Task instructions
For the records below, output every line from the one holding "11 (44, 2088)" through the final line, unaltered, and no other lines.

======== Data for this task ========

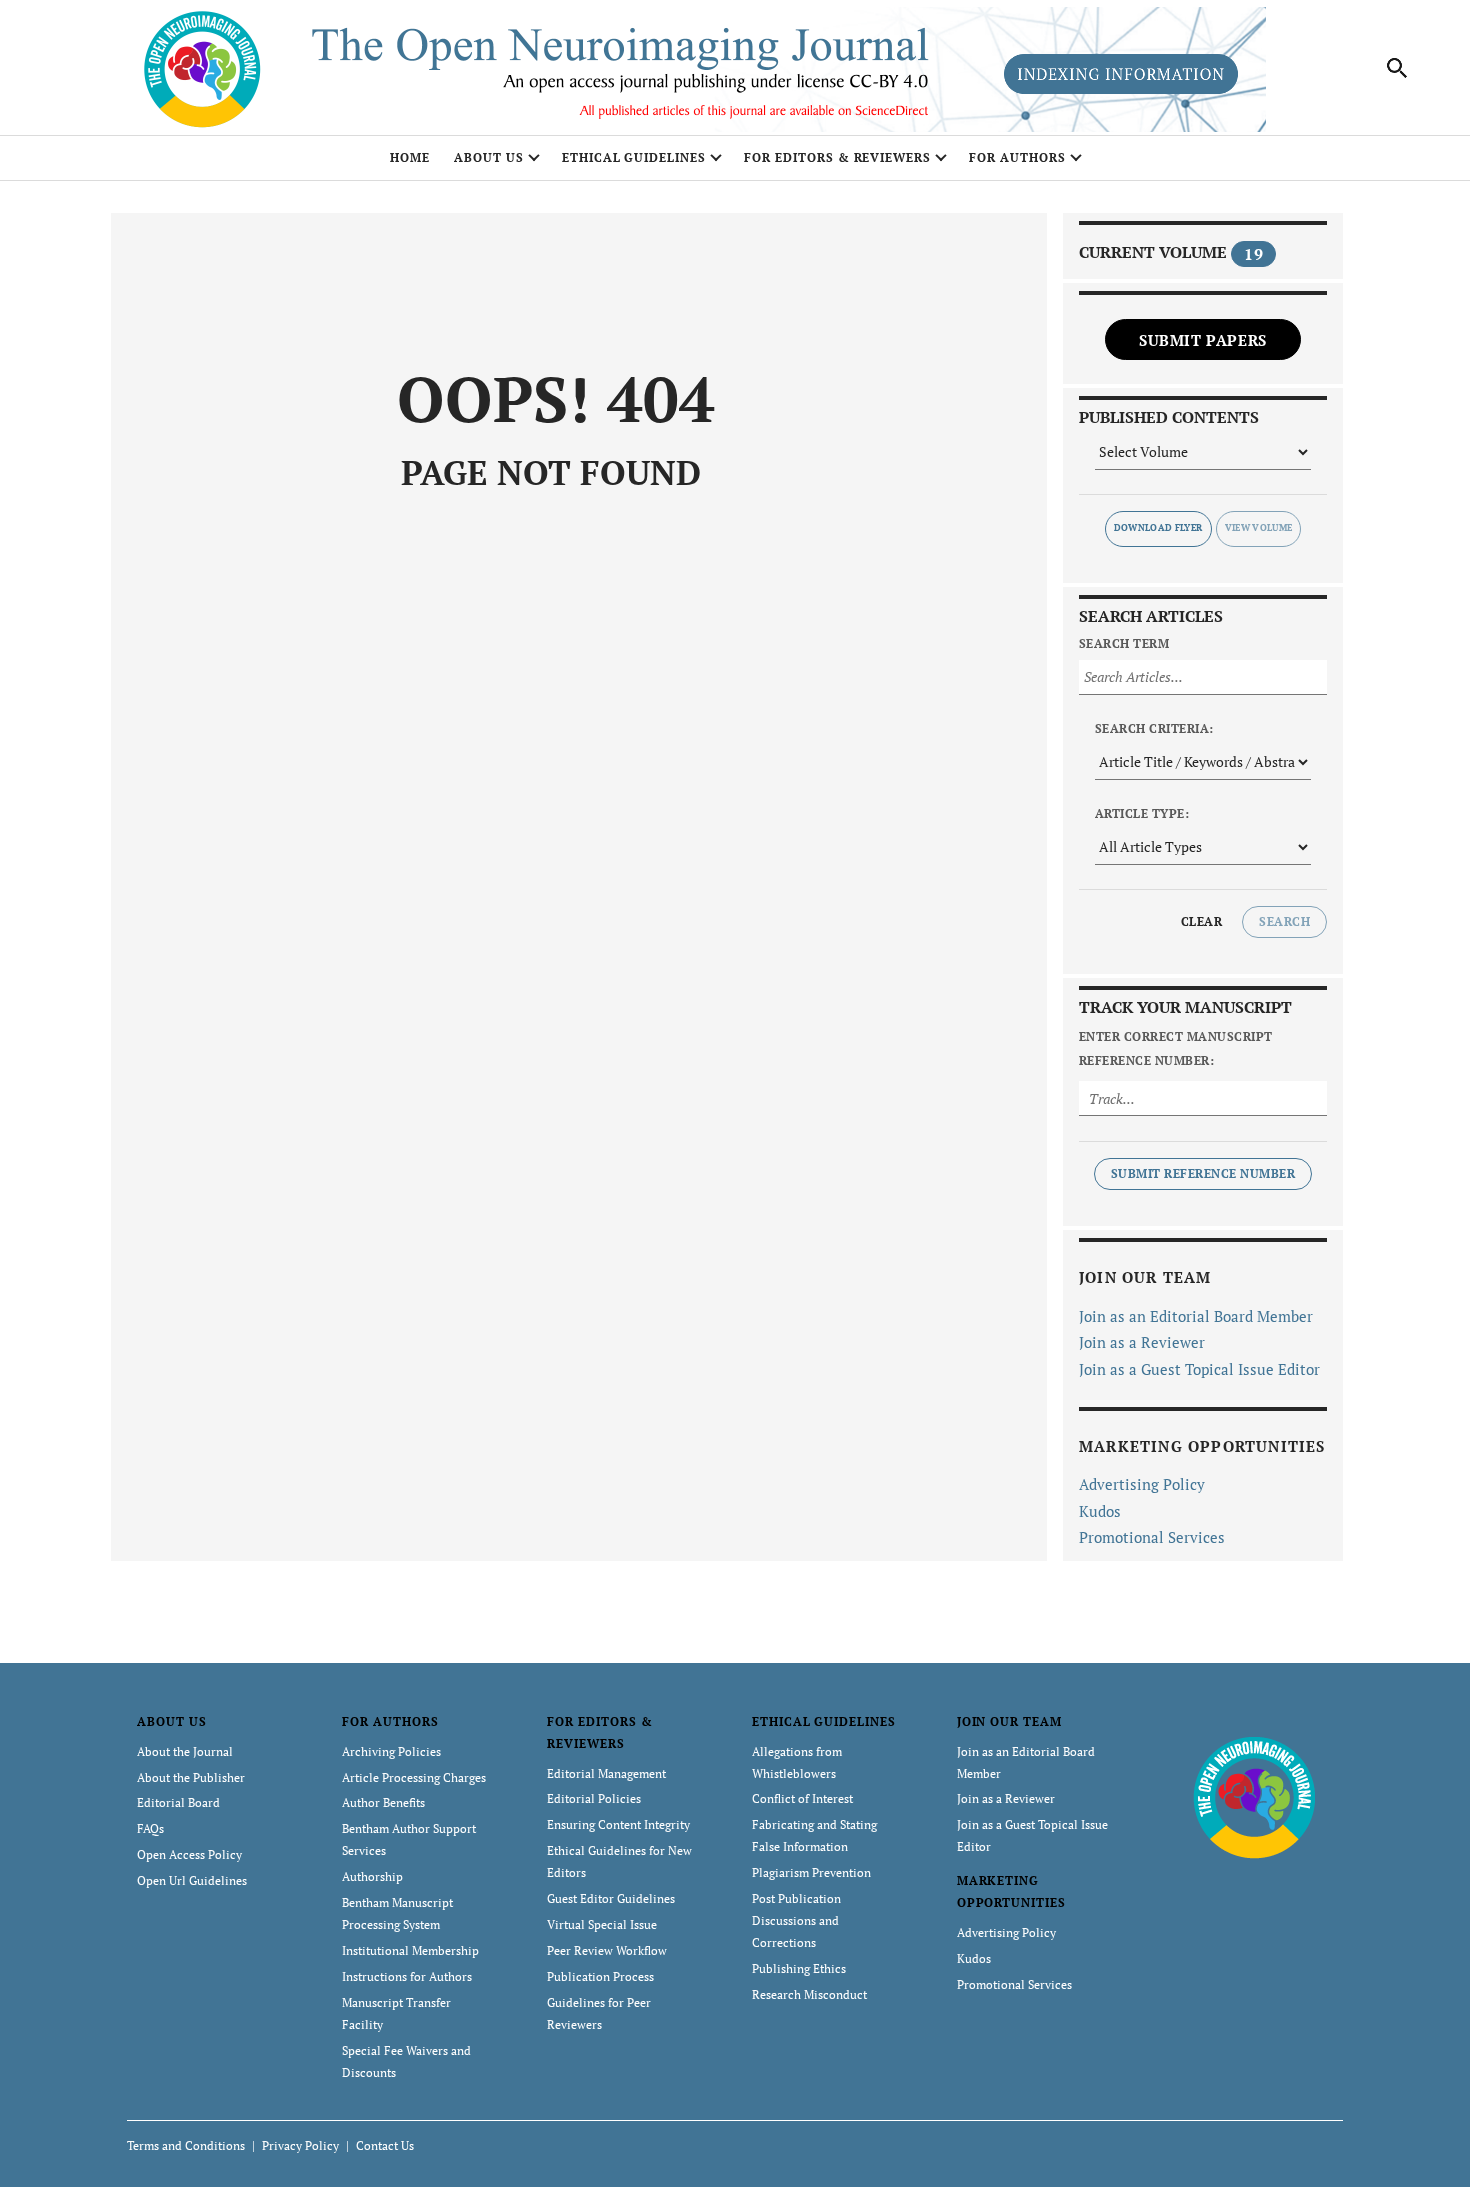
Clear (1201, 921)
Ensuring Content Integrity (618, 1824)
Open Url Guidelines (192, 1880)
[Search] (1398, 68)
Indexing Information (1121, 74)
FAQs (150, 1828)
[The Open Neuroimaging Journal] (1254, 1795)
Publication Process (600, 1976)
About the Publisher (191, 1777)
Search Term (1124, 643)
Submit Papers (1203, 340)
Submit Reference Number (1203, 1173)
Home (410, 157)
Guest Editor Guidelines (611, 1898)
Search (1284, 921)
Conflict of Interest (802, 1798)
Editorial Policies (594, 1798)
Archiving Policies (391, 1751)
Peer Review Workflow (607, 1950)
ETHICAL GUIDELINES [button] (634, 157)
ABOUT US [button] (489, 157)
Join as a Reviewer (1142, 1342)
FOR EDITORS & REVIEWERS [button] (837, 157)
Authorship (372, 1876)
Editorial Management (606, 1773)
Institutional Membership (410, 1950)
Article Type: (1142, 813)
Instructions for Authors (407, 1976)
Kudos (1100, 1511)
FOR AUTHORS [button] (1017, 157)
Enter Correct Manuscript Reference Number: (1176, 1048)
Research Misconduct (809, 1994)
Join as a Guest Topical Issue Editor (1199, 1369)
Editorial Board (178, 1802)
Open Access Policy (189, 1854)
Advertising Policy (1142, 1484)
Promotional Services (1152, 1537)
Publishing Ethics (799, 1968)
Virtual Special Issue (602, 1924)
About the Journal (185, 1751)
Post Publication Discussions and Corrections (796, 1920)
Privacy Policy (300, 2145)
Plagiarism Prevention (811, 1872)
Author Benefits (383, 1802)
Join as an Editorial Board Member (1196, 1316)
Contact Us (385, 2145)
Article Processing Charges (414, 1777)
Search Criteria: (1154, 728)
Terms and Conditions (186, 2145)
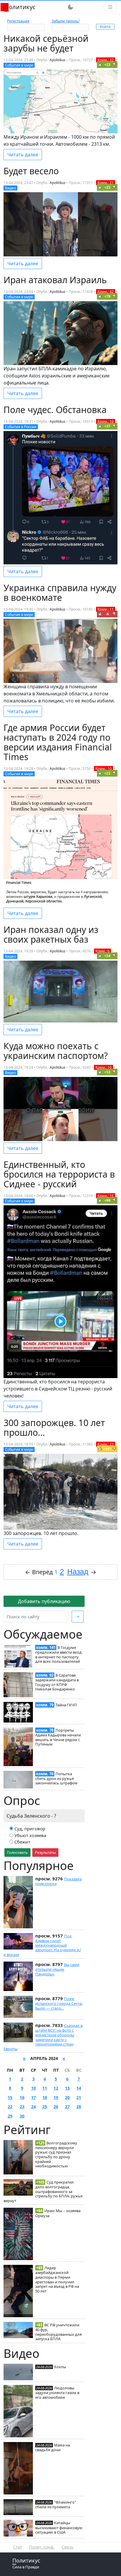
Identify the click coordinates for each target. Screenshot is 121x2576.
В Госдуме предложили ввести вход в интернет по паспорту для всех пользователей (58, 1654)
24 (33, 2106)
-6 (107, 614)
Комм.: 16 (106, 421)
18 (44, 2097)
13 (67, 2088)
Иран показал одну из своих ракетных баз (51, 934)
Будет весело (31, 171)
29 (10, 2116)
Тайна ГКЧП (66, 1705)
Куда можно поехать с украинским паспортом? (56, 1051)
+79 (107, 296)
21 (78, 2097)
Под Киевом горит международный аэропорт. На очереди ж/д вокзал (42, 1945)
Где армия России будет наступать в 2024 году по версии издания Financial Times (58, 742)
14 (78, 2088)
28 (78, 2106)
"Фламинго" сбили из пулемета (55, 2504)
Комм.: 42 (106, 291)
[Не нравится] (114, 64)
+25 (107, 187)
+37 (107, 426)
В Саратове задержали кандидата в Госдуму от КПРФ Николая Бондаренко (57, 1682)
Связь (67, 2547)
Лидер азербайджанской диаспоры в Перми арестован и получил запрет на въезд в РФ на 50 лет (57, 2279)
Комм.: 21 (106, 182)
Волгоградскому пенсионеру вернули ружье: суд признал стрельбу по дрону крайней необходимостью (56, 2154)
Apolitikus (57, 59)
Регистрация (18, 21)
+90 (107, 1200)
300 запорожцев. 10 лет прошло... (54, 1427)
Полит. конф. (42, 2547)
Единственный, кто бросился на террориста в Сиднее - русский (59, 1174)
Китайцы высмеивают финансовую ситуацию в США (59, 2527)
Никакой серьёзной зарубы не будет (46, 43)
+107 (107, 1449)
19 (55, 2097)
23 (22, 2106)
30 (22, 2116)
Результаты (45, 1852)
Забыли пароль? (66, 21)
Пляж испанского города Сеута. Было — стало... (59, 2003)
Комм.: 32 (106, 59)
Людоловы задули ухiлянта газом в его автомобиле (57, 2392)
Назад (77, 1571)
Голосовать (17, 1852)
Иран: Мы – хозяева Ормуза (57, 2213)
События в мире (19, 65)
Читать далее (22, 154)
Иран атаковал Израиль (55, 280)
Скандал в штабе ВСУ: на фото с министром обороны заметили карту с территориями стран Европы (43, 2037)
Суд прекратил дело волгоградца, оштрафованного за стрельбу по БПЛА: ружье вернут (43, 2191)
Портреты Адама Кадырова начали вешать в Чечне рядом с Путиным (58, 1737)
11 (44, 2088)
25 (44, 2106)
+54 (107, 956)
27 (67, 2106)
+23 (107, 64)
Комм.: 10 (103, 768)
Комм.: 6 (102, 951)
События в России (20, 426)
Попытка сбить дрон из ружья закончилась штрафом (56, 1778)
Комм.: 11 (106, 609)
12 (55, 2088)
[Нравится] (100, 64)
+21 (107, 773)
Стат (17, 2547)
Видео (10, 187)
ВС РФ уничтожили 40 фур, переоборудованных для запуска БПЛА (58, 2331)
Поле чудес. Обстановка (55, 410)
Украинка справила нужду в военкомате (60, 593)
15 (10, 2097)
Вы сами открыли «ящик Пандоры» (57, 1969)
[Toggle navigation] (110, 7)
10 (33, 2088)
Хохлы (60, 2366)
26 (55, 2106)
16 (22, 2097)
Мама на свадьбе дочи (52, 2447)
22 (10, 2106)
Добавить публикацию (44, 1601)
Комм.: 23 (106, 1444)
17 (33, 2097)
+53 (107, 1072)
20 (67, 2097)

========

Answer section
11 (44, 2088)
25 (44, 2106)
+54 (107, 956)
27 (67, 2106)
+23 (107, 64)
Комм.: 10 (103, 768)
Комм.: 6 (102, 951)
События в России (20, 426)
Попытка сбить дрон из ружья закончилась штрафом (56, 1778)
Комм.: 11 (106, 609)
12 (55, 2088)
[Нравится] (100, 64)
+21 (107, 773)
Стат (17, 2547)
Видео (10, 187)
ВС РФ уничтожили 40 фур, переоборудованных для запуска БПЛА (58, 2331)
Поле чудес. Обстановка (55, 410)
Украинка справила нужду в военкомате (60, 593)
15 (10, 2097)
Вы сами открыли «ящик Пандоры» (57, 1969)
[Toggle navigation] (110, 7)
10 (33, 2088)
Хохлы (60, 2366)
26 (55, 2106)
16 (22, 2097)
Мама на свадьбе дочи (52, 2447)
22 (10, 2106)
Добавить публикацию (44, 1601)
Комм.: 23 (106, 1444)
17 (33, 2097)
+53 (107, 1072)
20 (67, 2097)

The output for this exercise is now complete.